Proviamo a fare un identikit della comunità del dicastero. Quante persone vi sono impegnate e da dove provengono? Quali sono i settori di lavoro e quali le competenze richieste?

Permettetemi di rispondere a questa domanda con le parole di un mio predecessore, il cardinale Francis Arinze, che a chi chiedeva come funzionasse il dicastero rispondeva: «Siamo un piccolo gruppo al servizio dei tre quarti dell’umanità». Ancora oggi è così. Siamo un piccolo dicastero, quattordici persone in tutto, tra le quali cinque donne, di varie nazionalità e di varie provenienze — laici, sacerdoti e religiosi — impegnate in diversi settori: islam, religioni dell’Asia e dell’Africa, nuovi movimenti religiosi perché «il Consiglio favorisce e regola i rapporti con i membri ed i gruppi delle religioni che non sono comprese sotto il nome cristiano ed anche con coloro che in qualsiasi modo sono dotati di senso religioso» (Costituzione apostolica Pastor bonus § 159). Ad ogni buon fine ricordo che il dicastero non ha competenza per il dialogo con l’ebraismo.

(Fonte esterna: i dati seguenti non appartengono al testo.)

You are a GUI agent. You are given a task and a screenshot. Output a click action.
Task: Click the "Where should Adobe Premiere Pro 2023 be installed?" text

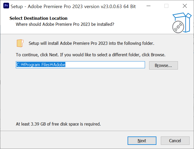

Agli officiali responsabili dei diversi settori si affianca il personale tecnico/amministrativo. C’è da dire che tutto il personale è molto disponibile a condividere il lavoro perché è spesso necessario darsi una mano a causa dei numerosi impegni e delle tante richieste che arrivano. Siamo una piccola ma variegata e laboriosa famiglia. Ovviamente sono diverse le competenze a seconda del proprio incarico: formazione accademica riguardo alle varie tradizioni religiose, conoscenza di varie lingue, competenza in settori più tecnici, come quello archivistico, amministrativo e, viste le attuali necessità, informatico. Segnalo che il dicastero ha un proprio sito web (www.pcinterreligious.org) che offre informazioni, documenti, estratti dei discorsi del Papa e dei superiori del Pcdi e in down-load la nostra pubblicazione, il Bollettino «Pro Dialogo».

Quali sono le “voci” che richiedono maggior impiego di risorse finanziarie e in che modo il bilancio economico del dicastero rispecchia la sua peculiare missione?

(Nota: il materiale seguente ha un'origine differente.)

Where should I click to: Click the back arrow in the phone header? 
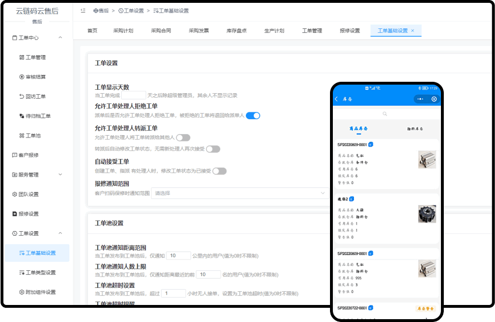click(337, 99)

L’attività istituzionale del dicastero, interamente finanziata dall’Amministrazione del patrimonio della Sede apostolica, essendo finalizzata alla promozione del dialogo interreligioso, si svolge prioritariamente tramite l’organizzazione di viaggi, convegni, conferenze e colloqui, sia a Roma che all’estero, con la partecipazione di persone provenienti da tutte le parti del mondo. Le risorse finanziarie disponibili sono pertanto impiegate essenzialmente per questi scopi.

A causa della pandemia, dal marzo del 2020 ad oggi, ovviamente le spese finanziarie si sono molto ridotte. Le risorse economiche sono state utilizzate in particolare per la pubblicazione di libri, raccolte di atti di colloqui e potenziamento del parco informatico del dicastero.

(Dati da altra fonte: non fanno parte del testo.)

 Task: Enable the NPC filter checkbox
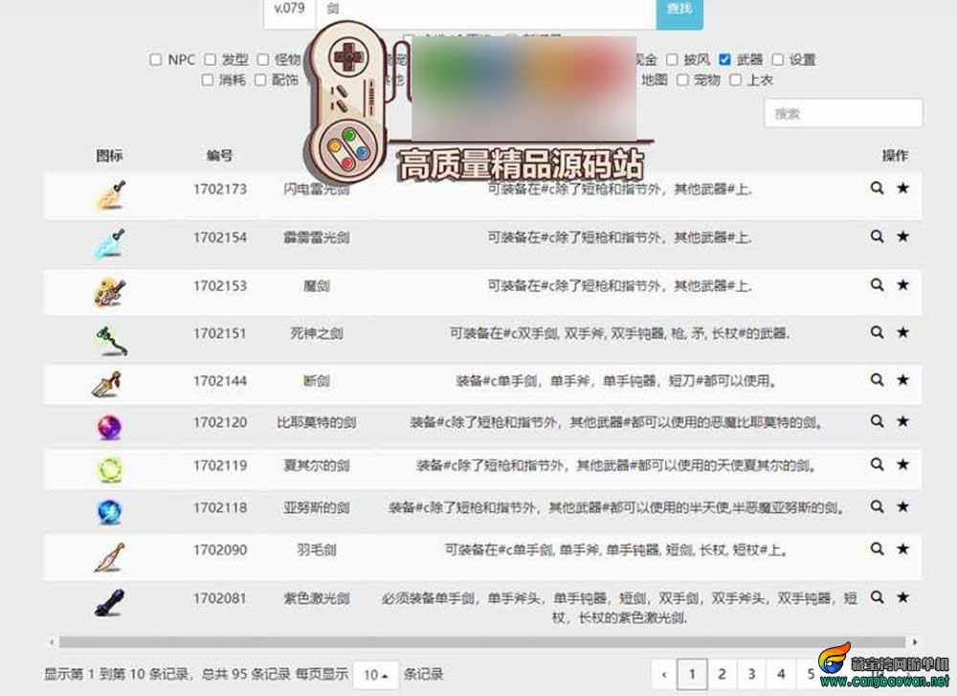click(156, 59)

L’attività di promozione del dialogo interreligioso viene svolta anche attraverso la Fondazione Nostra Aetate - Borse di studio, fondata nel 1990, con personalità giuridica canonica pubblica e civile nello Stato della Città del Vaticano e sede presso lo stesso dicastero. La Fondazione concede borse di studio a giovani di altre religioni, residenti in Paesi esteri, che desiderano approfondire la conoscenza del cristianesimo presso le istituzioni accademiche pontificie a Roma. Una volta terminati gli studi, coloro che hanno usufruito delle borse di studio tornano nei loro Paesi per far conoscere il cristianesimo impegnandosi in attività che riguardano il dialogo interreligioso. La Fondazione eroga anche sussidi per sostenere iniziative locali dirette sempre alla promozione del dialogo interreligioso. Dal punto di vista economico la Fondazione è autonoma e autofinanziata.